Flowers That Refused to Die

My struggling anthurium also known as the flamingo flower is almost being swallowed by a New Guinea impatiens. Honestly, I should never have planted them together. Now I face the delicate task of separating them without killing one or both.

But their coexistence has a story.

When my friend Naomi gave me a small cutting of the impatiens, I was sceptical. I had never seen such fleshy cutting bloom. To humour her, I pushed the little stem into the soil of the anthurium pot, confident it would never take root. Sure enough, the stem shrivelled and disappeared.

Inwardly, I whispered to Naomi: “See? I told you so.”

But weeks later, a tiny shoot appeared. Then another. Now, the pot is ablaze with orange blooms; lush, radiant, alive.

Some dreams are like that.

  • They need a “Naomi” in our lives – someone who sees what we cannot yet imagine or helps us explore and seek out what is possible.
  • They are like the impatiens – refusing to die, pushing through neglect, waiting for us to notice them.

If I had taken Naomi’s word seriously and nurtured that little cutting, the blooms might have come sooner, fuller, stronger. Still, I am grateful. The impatiens taught me resilience. It refused to die despite my doubt.

It makes me wonder: What dreams in my life have refused to die despite neglect? Where is persistence signalling purpose?

Discomfort often points us there. It is unsettling to admit that you’ve ignored a calling or neglected a possibility. But growth never happens in the tried and tested.

To grow, you must lean into discomfort; the awkward, the uncertain, the vulnerable. That is where better questions emerge:

  • What else could I do?
  • Where else might I be?
  • How else should I proceed?

These questions open new vistas. They invite curiosity and spur us to act with courage.

Discomfort is not an enemy, it’s a guide. It helps you discover the self you might otherwise have ignored.

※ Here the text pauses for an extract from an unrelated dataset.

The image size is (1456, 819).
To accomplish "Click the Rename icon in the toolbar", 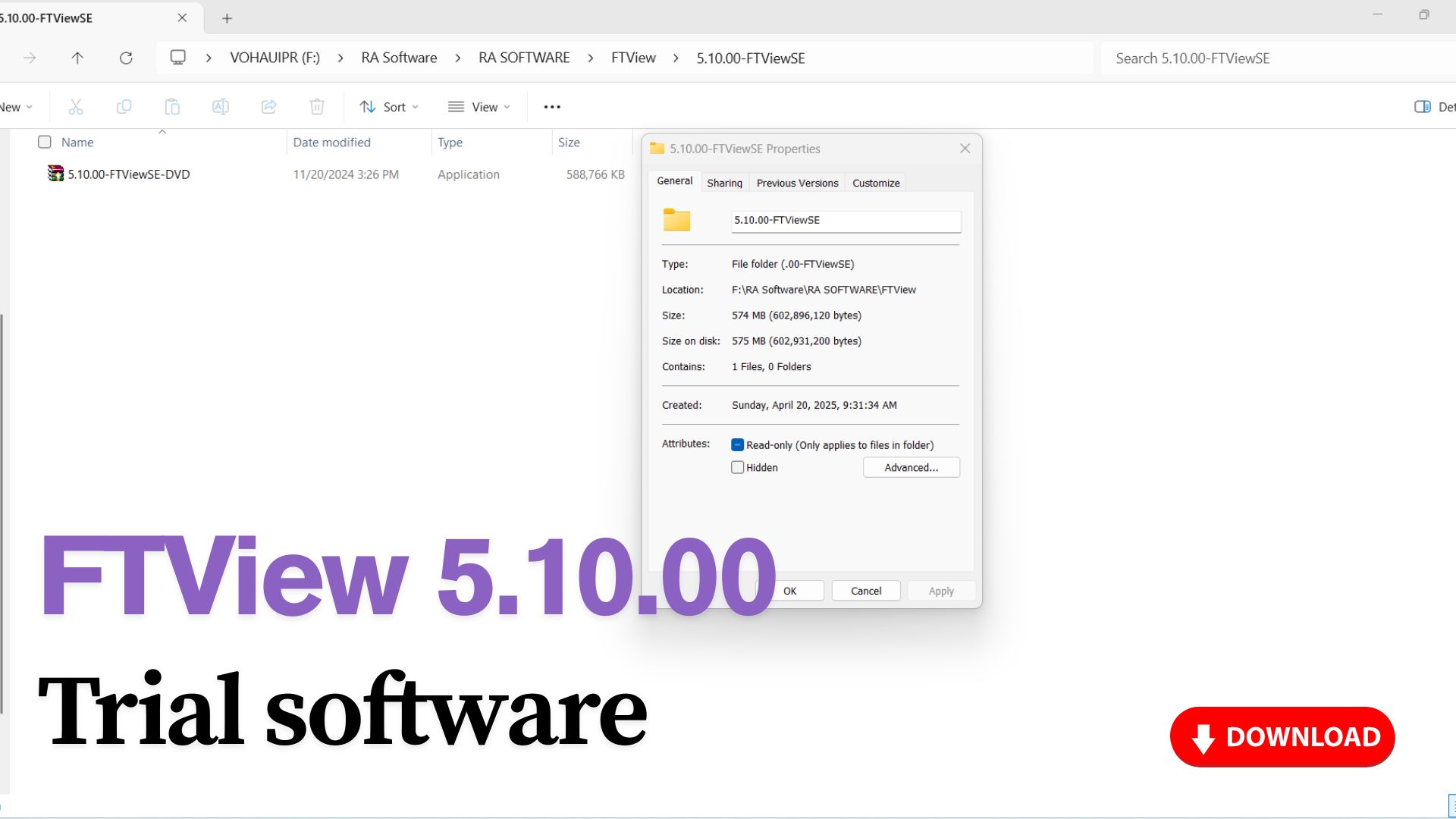I will pyautogui.click(x=221, y=106).
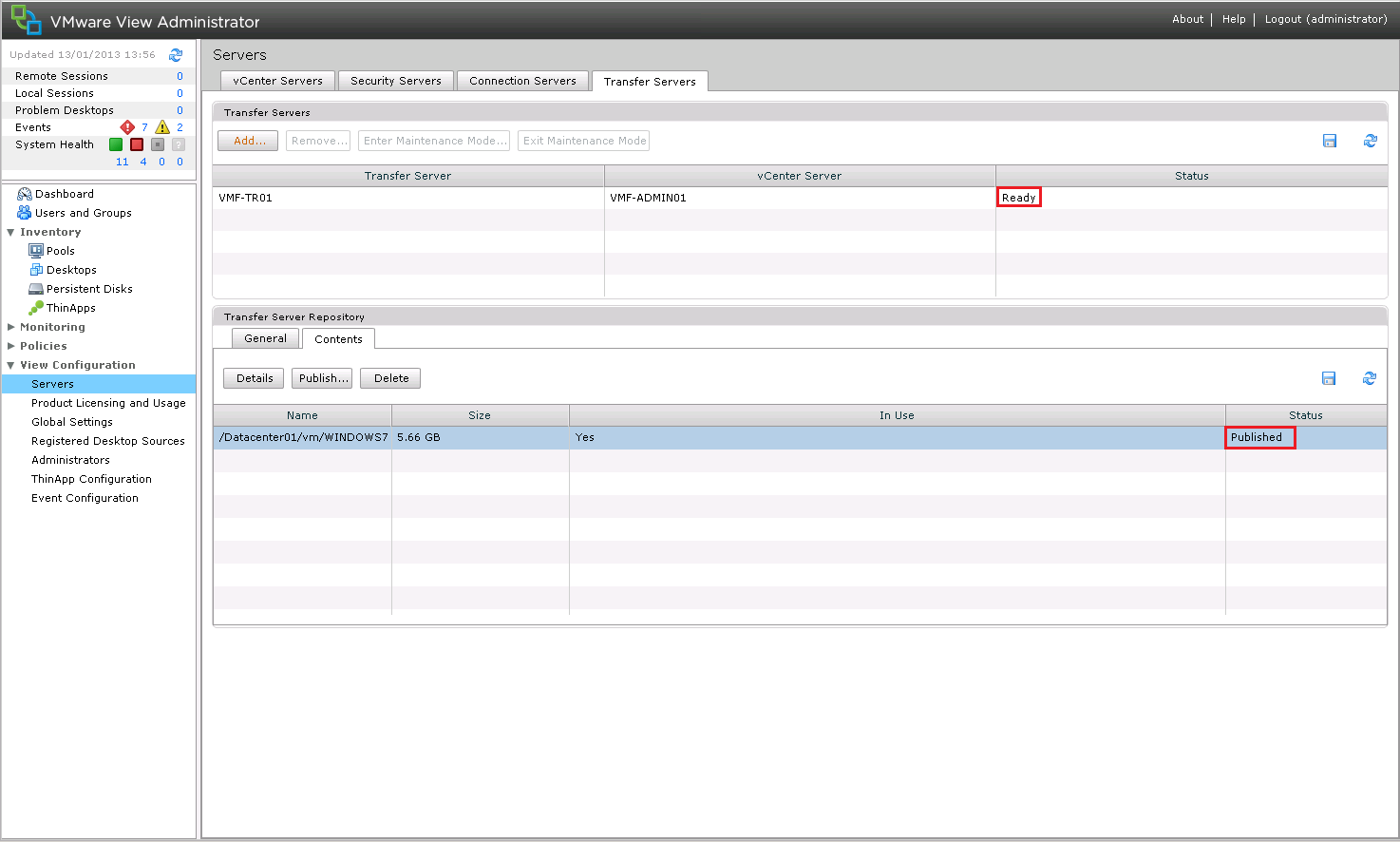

Like the impatiens, your true dream might just be waiting for you to pay attention. Paying attention is what you do when you pause and reflect. This gives you the possibility of digging deeper. Sometimes digging deeper needs a helping hand, a hand that through attentive listening nudges us to confront the uncomfortable by asking us good or powerful questions thus pointing us to what we might be skeptical about or might not have considered. These ‘Naomis’ come drapped as professional coaches.